Northwestern University researchers have achieved a significant milestone by creating an artificial intelligence system capable of crafting robots entirely from scratch
The researchers at Northwestern University conducted a test with their new AI system, instructing it to design a robot capable of walking on a flat surface.
Rapid robot design: ‘Instant evolution
The AI accomplished this task within seconds, whereas natural evolution took billions of years to develop walking species. This AI operates on a personal computer and can create original robot designs, unlike other AI systems that rely on energy-intensive supercomputers and large datasets. It has the unique ability to generate new ideas rather than simply replicating past human creations.
The study will be published on Oct. 3 in the Proceedings of the National Academy of Sciences.
“We told the AI that we wanted a robot that could walk across land. Then we simply pressed a button, and presto! It generated a blueprint for a robot in the blink of an eye that looks nothing like any animal that has ever walked the earth. I call this process ‘instant evolution.” said Northwestern’s Sam Kriegman, who led the work.
“It generated a blueprint for a robot in the blink of an eye that looks nothing like any animal that has ever walked the earth. I call this process ‘instant evolution.”
Kriegman, an assistant professor at Northwestern’s McCormick School of Engineering and a Center for Robotics and Biosystems member, collaborated with scientist David Matthews, They worked alongside co-authors Andrew Spielberg, Daniela Rus from MIT, and Josh Bongard from the University of Vermont for several years before making their groundbreaking discovery.
“When people look at this robot, they might see a useless gadget,” Kriegman explained, “I see the birth of a brand-new organism.”
see the birth of a brand-new organism
Efficiency in manufacturing
The AI program’s task was to design a walking machine, starting from a simple request. The researchers provided the initial request, and the AI took over.
It began with a small block, similar to a bar of soap, which couldn’t walk initially. The AI kept refining the design, evaluating its progress with each iteration, identifying flaws, and gradually modifying the block’s structure. After nine attempts, the AI successfully created a robot capable of walking at a speed of about half an average human’s stride.
This entire design process, from a motionless block to a walking robot, was completed in just 26 seconds.
Surprisingly, the AI devised a walking solution involving three legs, fins on its back, a flat face, and numerous holes, diverging from nature’s symmetrical designs.
“It’s interesting because we didn’t tell the AI that a robot should have legs,” Kriegman said. “It rediscovered that legs are a good way to move around on land. Legged locomotion is, in fact, the most efficient form of terrestrial movement.”
A world of possibilities
To test the AI-designed robot’s real-world viability, Kriegman’s team followed a two-step process. They first created a 3D-printed mould based on the robot’s negative space and filled it with liquid silicone rubber, allowing it to solidify after a few hours.

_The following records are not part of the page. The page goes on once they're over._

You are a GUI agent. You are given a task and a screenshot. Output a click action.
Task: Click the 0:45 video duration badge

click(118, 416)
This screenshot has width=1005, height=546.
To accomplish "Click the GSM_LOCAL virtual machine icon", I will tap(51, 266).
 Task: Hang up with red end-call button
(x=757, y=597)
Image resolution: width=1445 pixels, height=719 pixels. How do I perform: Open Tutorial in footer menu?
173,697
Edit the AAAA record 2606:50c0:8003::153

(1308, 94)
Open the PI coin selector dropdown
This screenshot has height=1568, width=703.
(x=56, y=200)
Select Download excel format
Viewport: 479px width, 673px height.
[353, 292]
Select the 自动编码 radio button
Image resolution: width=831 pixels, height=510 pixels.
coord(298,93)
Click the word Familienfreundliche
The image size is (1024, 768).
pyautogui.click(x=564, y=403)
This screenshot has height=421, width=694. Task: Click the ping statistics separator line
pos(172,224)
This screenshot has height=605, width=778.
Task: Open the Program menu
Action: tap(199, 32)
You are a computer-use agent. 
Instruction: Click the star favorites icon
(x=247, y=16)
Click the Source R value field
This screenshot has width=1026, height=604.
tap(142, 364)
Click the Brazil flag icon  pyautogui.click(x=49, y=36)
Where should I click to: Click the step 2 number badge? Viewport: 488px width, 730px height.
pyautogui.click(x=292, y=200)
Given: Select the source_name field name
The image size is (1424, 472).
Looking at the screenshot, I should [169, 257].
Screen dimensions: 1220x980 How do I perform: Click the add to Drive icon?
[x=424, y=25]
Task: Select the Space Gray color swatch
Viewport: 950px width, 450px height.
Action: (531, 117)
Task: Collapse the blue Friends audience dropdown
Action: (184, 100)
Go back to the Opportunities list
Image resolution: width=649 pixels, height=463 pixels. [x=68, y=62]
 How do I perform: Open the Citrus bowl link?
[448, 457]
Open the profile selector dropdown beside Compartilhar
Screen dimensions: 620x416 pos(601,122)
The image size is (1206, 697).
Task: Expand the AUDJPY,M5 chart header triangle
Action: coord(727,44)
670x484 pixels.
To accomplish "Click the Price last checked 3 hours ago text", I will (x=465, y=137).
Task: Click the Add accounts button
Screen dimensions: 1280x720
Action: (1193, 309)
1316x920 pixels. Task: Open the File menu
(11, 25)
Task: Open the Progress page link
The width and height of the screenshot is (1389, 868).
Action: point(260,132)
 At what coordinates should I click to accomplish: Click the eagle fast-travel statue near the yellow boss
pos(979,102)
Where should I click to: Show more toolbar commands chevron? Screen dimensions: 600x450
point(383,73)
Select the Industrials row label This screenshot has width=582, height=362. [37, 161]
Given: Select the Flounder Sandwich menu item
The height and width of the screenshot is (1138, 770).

To check if the robot could replicate its simulated walking behaviour in reality, they inflated the rubber robot’s body with air, causing its three legs to extend. When the air was released, the legs contracted. By consistently pumping air into the robot, it moved slowly but steadily as it expanded and contracted.
While peculiar, adding holes in the robot’s body has a purpose. AI introduced these holes in seemingly random locations. Kriegman suggests that these holes reduce weight and increase flexibility, allowing the robot to bend its legs for walking.
Kriegman generally finds the robot’s design surprising and intriguing because most robots created by humans tend to resemble humans, dogs, or hockey pucks.
Future implications
While the AI’s initial robot can only shuffle forward, Kriegman envisions numerous potential applications for tools created by the same program. These robots could one day navigate through collapsed buildings, using thermal and vibrational signals to locate trapped individuals or animals.
They might also explore sewer systems to detect issues, clear clogged pipes, and perform repairs. Furthermore, the AI could design nano-robots capable of travelling through the human bloodstream to unclog arteries, diagnose illnesses, or combat cancer cells.